Aveva i capelli scompigliati ed il viso tumefatto, probabilmente era stata colpita nel tentativo di difendersi. Il suo bel vestito era strappato dal colletto, mostrandole un seno scoperto, mentre la gonna aderente era stata alzata. Ai piedi di Becky, ancora annotate alle caviglie c'erano le sue mutandine. In mezzo alle cosce del sangue rosso era colato fino all'altezza delle ginocchia. Becky non era mai andata con nessun uomo, e seppur i rapporti intimi con Steph arrivassero in certe profondità chi le aveva fatto quel terribile torto non aveva avuto scrupolo di nessun tipo, usando la forza bruta che solo un animale possiede.
Steph si inginocchiò al suo fianco, prendendole la testa e cercando di coprirla con il proprio cappotto blu. Toccò Becky nel panico, insistentemente, rendendosi contro che poco a poco stava tornando più lucida.
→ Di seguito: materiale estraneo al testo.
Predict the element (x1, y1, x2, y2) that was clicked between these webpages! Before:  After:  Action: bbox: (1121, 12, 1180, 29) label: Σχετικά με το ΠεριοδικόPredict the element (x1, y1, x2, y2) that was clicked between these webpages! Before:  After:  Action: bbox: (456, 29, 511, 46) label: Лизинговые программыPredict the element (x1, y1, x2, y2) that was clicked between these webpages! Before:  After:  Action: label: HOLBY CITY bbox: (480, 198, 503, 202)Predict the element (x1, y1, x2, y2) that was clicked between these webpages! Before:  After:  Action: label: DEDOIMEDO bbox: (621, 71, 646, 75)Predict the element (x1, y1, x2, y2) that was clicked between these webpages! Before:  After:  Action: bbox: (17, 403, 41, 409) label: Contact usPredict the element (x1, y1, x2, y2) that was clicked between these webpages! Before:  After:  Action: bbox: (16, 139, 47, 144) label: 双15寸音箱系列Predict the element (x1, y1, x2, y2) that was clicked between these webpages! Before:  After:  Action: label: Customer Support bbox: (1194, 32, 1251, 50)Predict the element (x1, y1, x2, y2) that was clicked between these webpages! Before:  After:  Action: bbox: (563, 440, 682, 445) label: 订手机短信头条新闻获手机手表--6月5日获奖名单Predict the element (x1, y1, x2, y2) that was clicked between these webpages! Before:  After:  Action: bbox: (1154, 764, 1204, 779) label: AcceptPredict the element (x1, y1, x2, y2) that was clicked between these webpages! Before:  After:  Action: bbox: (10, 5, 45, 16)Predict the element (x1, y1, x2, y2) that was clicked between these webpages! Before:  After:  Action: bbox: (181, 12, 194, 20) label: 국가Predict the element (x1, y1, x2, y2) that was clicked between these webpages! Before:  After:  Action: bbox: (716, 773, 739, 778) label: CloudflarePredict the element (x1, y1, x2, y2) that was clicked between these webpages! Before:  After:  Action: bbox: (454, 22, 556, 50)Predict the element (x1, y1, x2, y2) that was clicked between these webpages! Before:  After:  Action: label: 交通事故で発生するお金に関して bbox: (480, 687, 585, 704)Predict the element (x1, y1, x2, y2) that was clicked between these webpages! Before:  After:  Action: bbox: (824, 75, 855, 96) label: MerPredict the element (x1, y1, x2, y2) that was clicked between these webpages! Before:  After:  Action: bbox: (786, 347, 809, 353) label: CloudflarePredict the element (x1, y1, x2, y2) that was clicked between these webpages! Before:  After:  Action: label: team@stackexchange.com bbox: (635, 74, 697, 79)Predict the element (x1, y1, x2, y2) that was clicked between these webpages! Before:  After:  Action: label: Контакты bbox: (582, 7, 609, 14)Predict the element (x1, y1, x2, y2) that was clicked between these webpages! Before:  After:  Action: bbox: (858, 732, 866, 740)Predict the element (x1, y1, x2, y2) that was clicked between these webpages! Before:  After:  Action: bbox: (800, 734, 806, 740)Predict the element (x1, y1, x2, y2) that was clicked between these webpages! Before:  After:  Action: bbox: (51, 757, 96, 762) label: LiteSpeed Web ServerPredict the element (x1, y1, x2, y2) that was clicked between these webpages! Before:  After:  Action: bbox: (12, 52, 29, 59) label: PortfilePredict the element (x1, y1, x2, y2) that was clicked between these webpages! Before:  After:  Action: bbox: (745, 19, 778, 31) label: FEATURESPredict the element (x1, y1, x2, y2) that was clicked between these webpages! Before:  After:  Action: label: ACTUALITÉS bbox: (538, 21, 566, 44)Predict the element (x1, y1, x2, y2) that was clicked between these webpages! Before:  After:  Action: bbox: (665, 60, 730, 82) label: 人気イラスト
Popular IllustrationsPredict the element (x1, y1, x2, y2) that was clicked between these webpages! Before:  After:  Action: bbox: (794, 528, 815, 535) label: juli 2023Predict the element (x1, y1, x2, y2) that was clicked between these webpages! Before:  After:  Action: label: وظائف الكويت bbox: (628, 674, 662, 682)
Becky squadrò Steph dalla testa ai piedi per quanto riuscì con quella penombra, aggrottando la fronte, confusa ed ancora sotto shock.
«Tu sei...» bisbigliò riconoscendo quei lineamenti, quegli occhi, quei capelli chiari che si erano tutti scompigliati.
«Sono io, sono Steph.» le disse Steph, piangendo, mettendosi difronte a lei, rispondendogli affannosamente e terrorizzata, con un lieve sorriso.
«Steph.» la voce di Becky era sopraffatta dalla dolcezza, concentrandosi non più su ciò che le era accaduto, su quello che le avevano fatto, ma esclusivamente su quella bellezza salva vita.
«Steph.» Becky continuò a ripetere il suo nome con il tono infantile, travolta dall'incoscienza del trauma appena subito.
«Credevo fossi morta.» le disse Steph, piangendo ancora. La toccò tutta, per assicurarsi davvero che fosse viva.
«Credevo fossi più piccola.» l'esclamazione di Becky era insensata, ma Steph la interpretò nel senso che la sua ragazza la credesse fragile e non talmente coraggiosa da venirla a cercare fin lì.
Steph con enorme fatica, dopo svariati tentativi, riuscì a mettere in piedi Becky, che zoppicava, costretta a reggersi su di lei.
Dopo quella notte tremenda le due riuscirono a tornare a casa. Steph fece il bagno a Becky, che per tutto il tempo tenne lo sguardo fisso sul vuoto più totale.
Cercarono di dormire, in silenzio e con gli occhi bel aperti direzionati al soffitto.
Da quel momento non ci sarebbero state più fotografie, buon cibo in cucina, belle parole e tanto amore nel letto.
Becky era già cambiata e Steph ancora non lo sapeva.